*Provided passage*:
>>>>>
An API Key: From the language model provider (e.g., OpenAI).

Installation

Clone the Repository

   git clone https://github.com/yourusername/EnglishFormatter.git
   cd EnglishFormatter

Install Dependencies

libcurl

Windows: Use the pre-built binaries.
Linux:

   sudo apt-get install libcurl4-openssl-dev

nlohmann/json

Download the json.hpp file from the official repository.

dotenv-cpp

 git clone https://github.com/motdotla/dotenv-cpp.git

Include dotenv.h and dotenv.cpp in your project.

Set Up Environment Variables

Create a .env file in the project root:

   API_KEY=your_api_key_here

Build the Project

   g++ -std=c++17 -o EnglishFormatter main.cpp eng_format.cpp display.cpp dotenv.cpp -lcurl -pthread

Configuration

API Key

Ensure your API key is set in the .env file or as an environment variable.

Default Settings
- Model: Default is llama3-8b-8192.
- Output Suffix: Default is _modified.

Using EnglishFormatter

Run the application from the command line:

./EnglishFormatter [options]

Command-Line Options

Options:
  -h, --help           Show this help message and exit
  -v, --version        Show the tool's version and exit
  -t, --token-usage    Show token usage information
  -m, --model MODEL    Specify the model to use
  -o, --output NAME    Specify the output file suffix

Interactive Menu

Without any options, the tool launches an interactive menu:

./EnglishFormatter

Menu Options:

Format document
Summarize document
Paraphrase document
Exit

Navigate using the Up and Down arrow keys and select with Enter.

Example Usage

Formatting a Document with Token Usage Information

./EnglishFormatter --token-usage --model gpt-3.5-turbo --output _formatted

Select: Format document
Enter: sample.txt

Expected Output:

Token Usage for sample.txt:
  Prompt Tokens:     50
  Completion Tokens: 200
  Total Tokens:      250
sample.txt has been Format document.
<<<<<
*Work order*:
Rewrite the EnglishFormatter guide between "Without any options, the" and "select with Enter.", inclusive, and replace every "document" with "file".

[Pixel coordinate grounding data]
>>>>>
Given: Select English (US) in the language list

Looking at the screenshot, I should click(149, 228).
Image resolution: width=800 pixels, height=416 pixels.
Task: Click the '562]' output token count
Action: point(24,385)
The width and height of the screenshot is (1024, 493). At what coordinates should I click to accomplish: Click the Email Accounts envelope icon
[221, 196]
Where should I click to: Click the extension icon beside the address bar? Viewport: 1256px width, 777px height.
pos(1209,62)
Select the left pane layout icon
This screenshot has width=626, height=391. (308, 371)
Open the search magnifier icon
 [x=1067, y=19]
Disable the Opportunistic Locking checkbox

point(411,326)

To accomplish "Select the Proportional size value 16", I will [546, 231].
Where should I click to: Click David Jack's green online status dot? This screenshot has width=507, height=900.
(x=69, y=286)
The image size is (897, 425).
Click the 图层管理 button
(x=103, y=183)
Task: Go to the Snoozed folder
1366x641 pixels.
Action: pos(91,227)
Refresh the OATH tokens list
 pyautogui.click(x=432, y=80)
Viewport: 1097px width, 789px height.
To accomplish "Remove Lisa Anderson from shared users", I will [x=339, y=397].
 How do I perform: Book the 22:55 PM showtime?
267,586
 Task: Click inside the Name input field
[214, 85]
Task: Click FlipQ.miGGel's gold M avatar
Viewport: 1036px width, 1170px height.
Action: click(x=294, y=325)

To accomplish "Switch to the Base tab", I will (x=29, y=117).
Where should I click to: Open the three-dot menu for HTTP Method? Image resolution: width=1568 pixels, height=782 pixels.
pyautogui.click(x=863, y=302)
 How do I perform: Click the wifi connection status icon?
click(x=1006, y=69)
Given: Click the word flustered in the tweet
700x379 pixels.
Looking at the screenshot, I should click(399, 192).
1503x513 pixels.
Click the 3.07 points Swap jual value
<<<<<
*Solution to the problem*:
Without any options, the tool launches an interactive menu:

./EnglishFormatter

Menu Options:

Format file
Summarize file
Paraphrase file
Exit

Navigate using the Up and Down arrow keys and select with Enter.